All in all it's an incredibly helpful and informative book. Too much information? Will outright beginners read all the text on a double-page spread in relatively small print? Who knows. It's not difficult text at all, but there is quite a lot of it. Having read the other day how people reading food blogs get annoyed by text before a recipe, no matter how well written, one has to wonder whether people looking just for recipes will bother. It would be a shame if they didn't. All of those post its sticking out of the book are a good indication of all the interesting stuff there is to glean from the book, over and above the recipes. I know that I sort of dismissed it before because of the recipes, but now that I look at it again I might have been a bit too hasty there. But then again maybe not. There might be just a couple of recipes I feel tempted to try although I need to find some way to absorb all the tips and tricks in there. Just a tiny bit out of my way of cooking - not much, but enough I think. Too millennial - she even does 'loaded' - Loaded potato latkes - although the Crispy sprouty leeky lentils look quite tempting

So I think I've 'done' the book. Although I don't think I'll hand it over just yet. Too many post ideas in there.


I also see that, although this post is called 'Three good things on a plate' I haven't really addressed that topic at all. Well I did say I didn't know where I was going.

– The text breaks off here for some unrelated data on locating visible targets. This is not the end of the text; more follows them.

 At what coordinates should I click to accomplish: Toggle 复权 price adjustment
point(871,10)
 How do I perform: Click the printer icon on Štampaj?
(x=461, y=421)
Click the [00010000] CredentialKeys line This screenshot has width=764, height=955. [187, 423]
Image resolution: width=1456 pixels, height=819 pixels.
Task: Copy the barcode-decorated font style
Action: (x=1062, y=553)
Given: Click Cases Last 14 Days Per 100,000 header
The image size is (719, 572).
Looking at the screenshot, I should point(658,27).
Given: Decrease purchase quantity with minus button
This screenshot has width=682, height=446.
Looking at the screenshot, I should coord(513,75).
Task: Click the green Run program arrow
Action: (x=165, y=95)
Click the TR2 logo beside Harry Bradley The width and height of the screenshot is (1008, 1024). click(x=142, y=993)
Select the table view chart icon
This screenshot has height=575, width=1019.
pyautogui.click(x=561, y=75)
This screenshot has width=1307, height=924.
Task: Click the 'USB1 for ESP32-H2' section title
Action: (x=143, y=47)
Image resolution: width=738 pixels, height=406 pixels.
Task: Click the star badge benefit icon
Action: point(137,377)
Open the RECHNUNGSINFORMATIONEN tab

So just a few words on that. It's a really good start for making something up from what you have in your fridge, although I think it does require a bit of old-fashioned experience. As I said yesterday a fundamental skill you need to be able to cook at least competently is to know what goes with what:


"Of course, you can't just throw any three ingredients together and expect an instant hit. Cheese, chocolate and curry powder might be an experiment too far, while bread, pasta and potatoes would of course be way too bland and samey." Hugh Fearnley-Whittingstall


Experience teaches you that. And actually I suspect we all just start with one ingredient that has to be used up for one reason or another and then go from there. Maybe someone should write a book on 'One ingredient to start with' some day. Or 'This goes with this and that doesn't'.


Mind you maybe we should try things that don't seem, at first sight, to be natural companions. Ottolenghi's books are littered with these of course, but Alice Zaslavsky has a go too. This is Blistered grape and feta pasta. Now I actually don't find the combination of roasted grapes and feta that weird, or even unusual, but with pasta? I don't think I would have thought of that. And it's also more or less a three ingredient dish - the grapes, the feta and the pasta - extras of herbs and garlic - even though there's a whole bulb of garlic in there - don't really count. This is perhaps one that I could try some time.


She also has a book called In Praise of Veg, for although not quite a vegetarian she definitely is with Michael Pollan in Eat food, mostly plants.